▶ **Reading passage**
========
The following information might be of help working with the Microsoft
Debug format information:

Microsoft C does not appear to output type indicies for EXTDEFs, or COMDEFs.
WOMP does not try to either... no one seems to complain about it.

SYMBOLS records

    Names are written pascal string style (length byte followed by text).
    Type indexes are always written as a word (2 bytes).

    0x01    Procedure start: 
        Place zeros in the reserved field.


TYPES records

    For some reason C 6.0 generates gratuitous nil types.  i.e.,
    0x01 0x01 0x00 0x80.  (See also void procedures below.)

    It is not very explicit about the '*' or '@' fields.  A '*' refers to a
    basic component leaf, and an @ refers to an index leaf. Check out page
    25 and page 26.

    C 6.0 always outputs a TRUE (1) in the linkage field.  WOMP does this as
    well just in case.

    C 6.0 never generates a NEWTYPE record.  This is probably because Codeview
    does not interpret NEWTYPE records... or... who knows why.  WOMP does some
    back-bending to avoid generating NEWTYPE records.

    Page 10, two basic component leaves are missing:

        87H 64-bit unsigned (see Page 26)
        8BH 64-bit signed   (see Page 26)
========
▶ **Supplied data**
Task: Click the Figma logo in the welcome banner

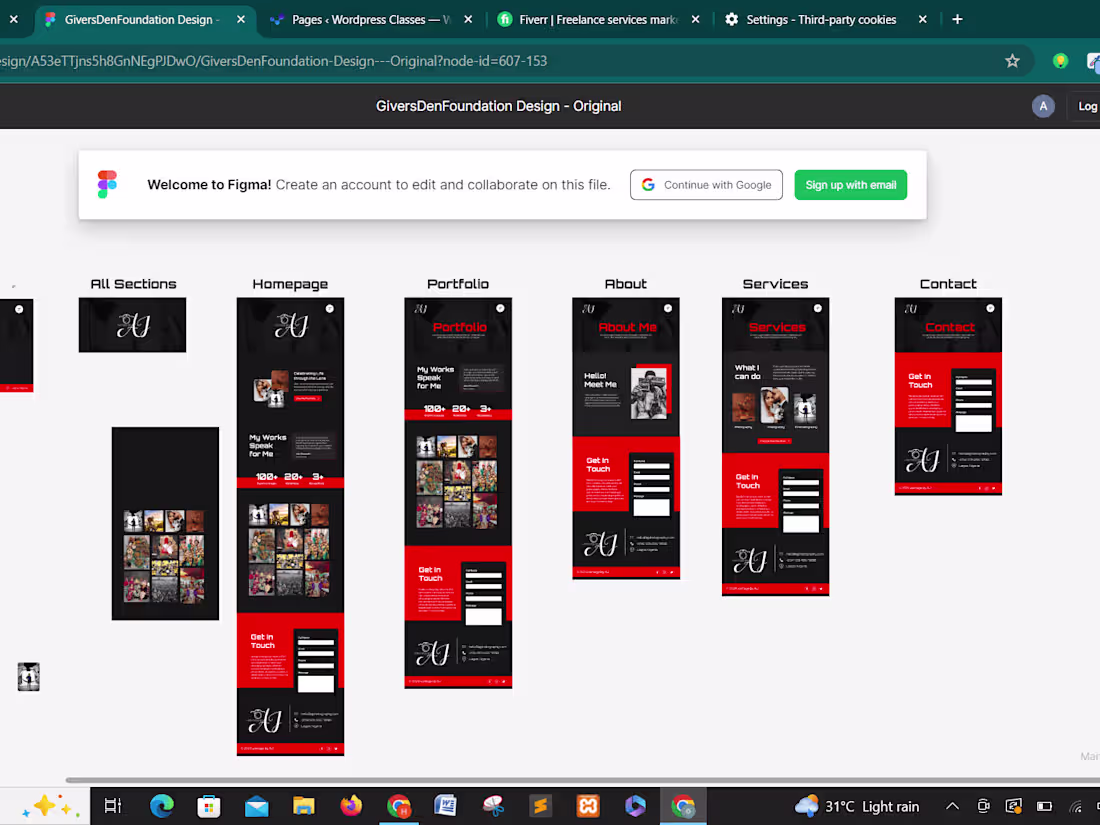Action: pos(107,184)
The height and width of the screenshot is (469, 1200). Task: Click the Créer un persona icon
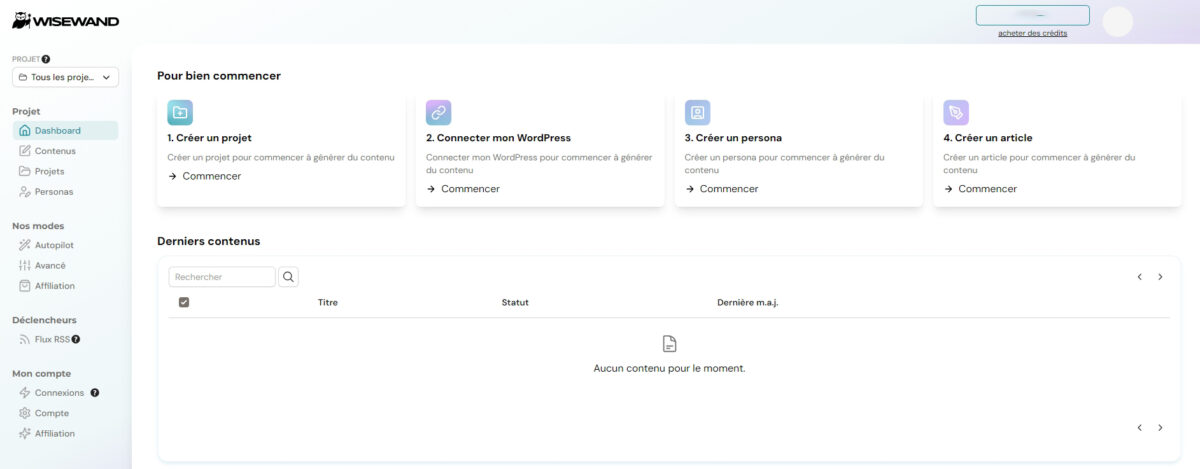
========
▶ **What the task asks**
Please reproduce the Microsoft debug format notes above verbatim, from start to finish.

▶ **Reply to the task**
The following information might be of help working with the Microsoft
Debug format information:

Microsoft C does not appear to output type indicies for EXTDEFs, or COMDEFs.
WOMP does not try to either... no one seems to complain about it.

SYMBOLS records

    Names are written pascal string style (length byte followed by text).
    Type indexes are always written as a word (2 bytes).

    0x01    Procedure start: 
        Place zeros in the reserved field.


TYPES records

    For some reason C 6.0 generates gratuitous nil types.  i.e.,
    0x01 0x01 0x00 0x80.  (See also void procedures below.)

    It is not very explicit about the '*' or '@' fields.  A '*' refers to a
    basic component leaf, and an @ refers to an index leaf. Check out page
    25 and page 26.

    C 6.0 always outputs a TRUE (1) in the linkage field.  WOMP does this as
    well just in case.

    C 6.0 never generates a NEWTYPE record.  This is probably because Codeview
    does not interpret NEWTYPE records... or... who knows why.  WOMP does some
    back-bending to avoid generating NEWTYPE records.

    Page 10, two basic component leaves are missing:

        87H 64-bit unsigned (see Page 26)
        8BH 64-bit signed   (see Page 26)